As the proceedings progress, objections can be raised through which the grains can be separated and the chaffs jettisoned for good and substantial judicious reasons.

Assuming the admission of the existence of these documents preclude their production, the petitioner should not be denied the right to a visual perception of the said documents.

In my humble opinion, the deposition/statements in paragraph 8(A-D) of the amended petition are no more than a repetition of the expected basic qualifications of the 1st respondent, which by law, qualifies him to stand election for the office of the Governor. A few additional qualifications, which are not required by the provision of section 117 of the Constitution merely go to enhance the credentials of the 1st respondent as presented by him to INEC.

The mere fact of the reproduction of the same by the petitioner in this petition should not preclude/estop the petitioner from desiring to have a visual perception of the certificates evidencing those declared qualifications (refer Barrister Boloukuromo Ugo v. Bolobowei lndiamaowei & 6 Ors. (1999) 13 NWLR (Pt.633) P. 152 at 160).

This procedure allows for comparison, which enables the inference to be drawn from the inspection and comparison of that which is declared, and what actually is. In the determination of the issues placed before it, the court has the inherent powers to draw legitimate inference arising from facts presented before it (refer Sodipo v. Leminkainen OY (1986) 1 NWLR (Pt.15) p. 220 at 224-5 per Karibi-Whyte, J.S.C. (Rtd).

In the special circumstance of an election matter being sui generis, it appears reasonable to hold that a party is not shut out at the inception of his case. He should be allowed to garner whatever materials he perceives requisite for the prosecution of his case. The Tribunal must not give the impression of siding with any party by appearing to shield such a party. The said documents could be used to impugn the evidence adduced and thereby radically affect the evidential weight/probative value ascribable to the case of the 1st respondent. This, the appellant is allowed to do. It is a contest.
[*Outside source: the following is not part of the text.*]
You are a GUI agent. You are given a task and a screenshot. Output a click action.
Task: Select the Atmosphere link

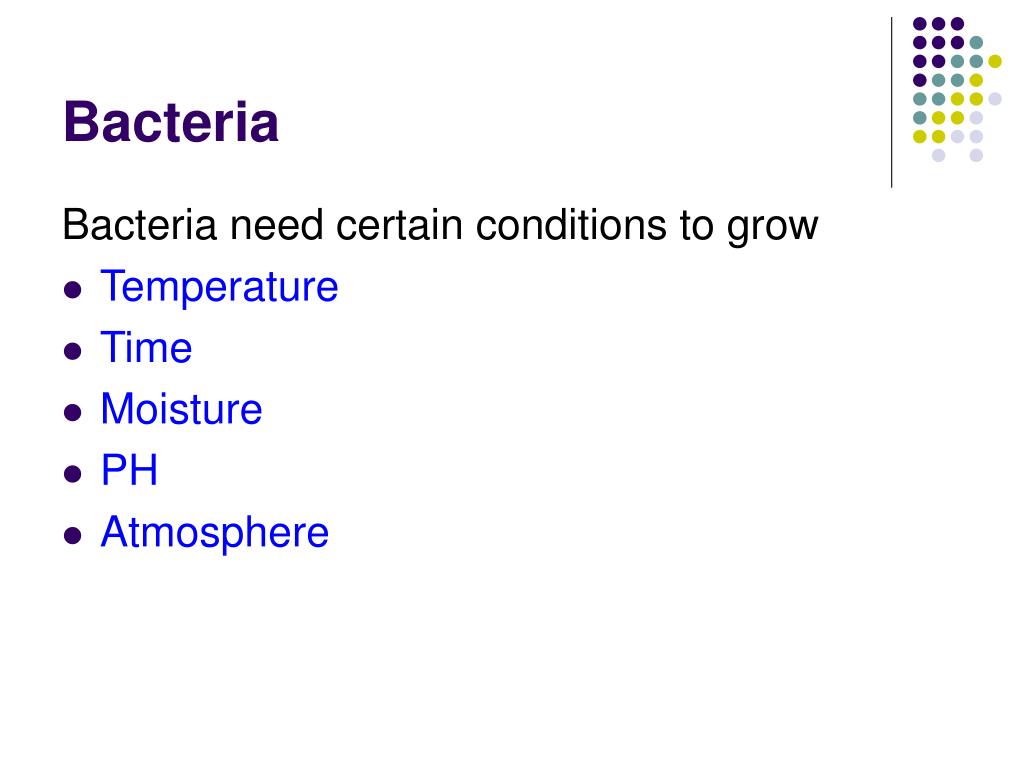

It is our humble and considered view that the tribunal threw caution to the winds in deciding on the relevance of the documents at that preliminary stage of the proceedings.

I fail to see what injustice was occasioned by the issuance of the subpoena. The injustice to be suffered by the appellant by the setting aside of the subpoena is however visible and apparent; the party is being denied an opportunity to prosecute his case with the materials he deems relevant. While the setting aside of the subpoena was an act to protect the one party from “whatever”, its withdrawal constitutes a denial of an element of fair hearing, a constitutional and natural right which is more fundamental than merely shielding a party from a ‘perceived embarrassment’. It needs to be accentuated that the right to fair hearing is more than a personal right of the individual, it is a matter of public policy. The individual’s right to a fair hearing is non-negotiable, sacrosanct.

Why would a party feel harassed or embarrassed by the production of his certificates? I think the Tribunal acted in haste and thereby occasioned a miscarriage of justice to the appellant.

The learned members of the election Tribunal erred in setting aside the subpoena duces tecum at that stage.

The Justice of the case demands a reversal of the decision of the Tribunal and it is hereby so ordered.

The subpoena is restored and the respondent shall comply with same as ordered initially. Appeal is allowed. A cost of N5,000.00 is awarded to the appellant against the 1st respondent.